As I write this blog I’m justifying my need to take a break today. This week has been intense to say the least and while next steps are still in the air I know that I still have to plan time to start to take breaks. Not extended lunch hours or less work time necessarily just making it an intentional effort to take a breather from my day.
I found this quote in an article by Fast Company:
“When demand in our lives intensifies, we tend to hunker down and push harder,” says Tony Schwartz, head of New York City-based productivity consulting firm The Energy Project. “The trouble is that, without any downtime to refresh and recharge, we’re less efficient, make more mistakes, and get less engaged with what we’re doing.”
How many of us do this? Quite a few people that I know do and all of us justify it because we have an on-demand lifestyle. We work from everywhere which means we work all of the time unless we put our phones down and actually live in the moment.
Complex concept for workaholics to digest.
Speaking of digesting, my parents taught me from a very young age that food is our fuel and we can handle anything in life if we are doing it with with a full stomach. When I was little I didn’t ask for scientific proof but as an adult I go on a seek and find search with most things that creep into my mind. Such creeping prompted me to find this medical article:
“There is definitely a connection between the brain and the gut,” says Francisco J. Marrero, MD, a gastroenterologist with the Digestive Disease Institute at the Cleveland Clinic. “The gut is called the little brain — it’s the largest area of nerves outside the brain.”

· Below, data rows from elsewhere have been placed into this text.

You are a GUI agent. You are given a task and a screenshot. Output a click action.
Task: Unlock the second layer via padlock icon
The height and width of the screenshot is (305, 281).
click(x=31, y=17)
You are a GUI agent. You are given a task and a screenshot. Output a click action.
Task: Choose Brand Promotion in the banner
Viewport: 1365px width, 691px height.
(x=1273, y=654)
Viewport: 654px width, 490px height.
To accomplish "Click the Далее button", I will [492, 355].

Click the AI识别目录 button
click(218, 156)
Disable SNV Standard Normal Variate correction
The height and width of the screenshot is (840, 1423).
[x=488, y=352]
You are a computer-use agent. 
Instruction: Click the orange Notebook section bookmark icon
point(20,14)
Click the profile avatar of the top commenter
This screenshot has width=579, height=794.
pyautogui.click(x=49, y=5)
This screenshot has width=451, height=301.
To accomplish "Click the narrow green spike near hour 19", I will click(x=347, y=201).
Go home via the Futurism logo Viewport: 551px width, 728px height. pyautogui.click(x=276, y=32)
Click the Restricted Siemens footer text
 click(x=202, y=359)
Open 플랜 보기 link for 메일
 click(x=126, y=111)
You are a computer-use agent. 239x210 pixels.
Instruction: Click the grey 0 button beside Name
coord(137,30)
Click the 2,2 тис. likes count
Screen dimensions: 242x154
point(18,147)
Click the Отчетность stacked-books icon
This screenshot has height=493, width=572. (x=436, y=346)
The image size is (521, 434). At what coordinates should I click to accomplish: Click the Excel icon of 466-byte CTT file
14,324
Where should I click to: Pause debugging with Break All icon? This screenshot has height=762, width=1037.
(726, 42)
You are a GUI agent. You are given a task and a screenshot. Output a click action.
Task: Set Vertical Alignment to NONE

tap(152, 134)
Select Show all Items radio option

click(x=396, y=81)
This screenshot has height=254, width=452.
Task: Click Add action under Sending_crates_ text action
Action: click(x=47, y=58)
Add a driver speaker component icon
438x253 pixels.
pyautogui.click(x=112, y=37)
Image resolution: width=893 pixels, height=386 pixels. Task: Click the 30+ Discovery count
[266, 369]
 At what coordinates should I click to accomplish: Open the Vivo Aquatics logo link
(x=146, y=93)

With my IBD diagnosis of Crohn’s Colitis I believe that I’m in hyper aware of the impact food has on my body. I know that I can either handle things on an empty stomach and feel more stressed or I can eat and think about what’s going on so I can handle the day and all that it brings.
But is that why it’s comforting?
“The phrase “comfort food” has been around at least as early as 1966, when the Palm Beach Post used it in a story on obesity: “Adults, when under severe emotional stress, turn to what could be called ‘comfort food’—food associated with the security of childhood, like mother’s poached egg or famous chicken soup.”
While I’m on-the-go today, I cannot eat any comfort food. But I can give myself food that will fuel me through the testing I have and the impending news I’m expecting.
What about you? What do you feed your body to give yourself the fuel you need?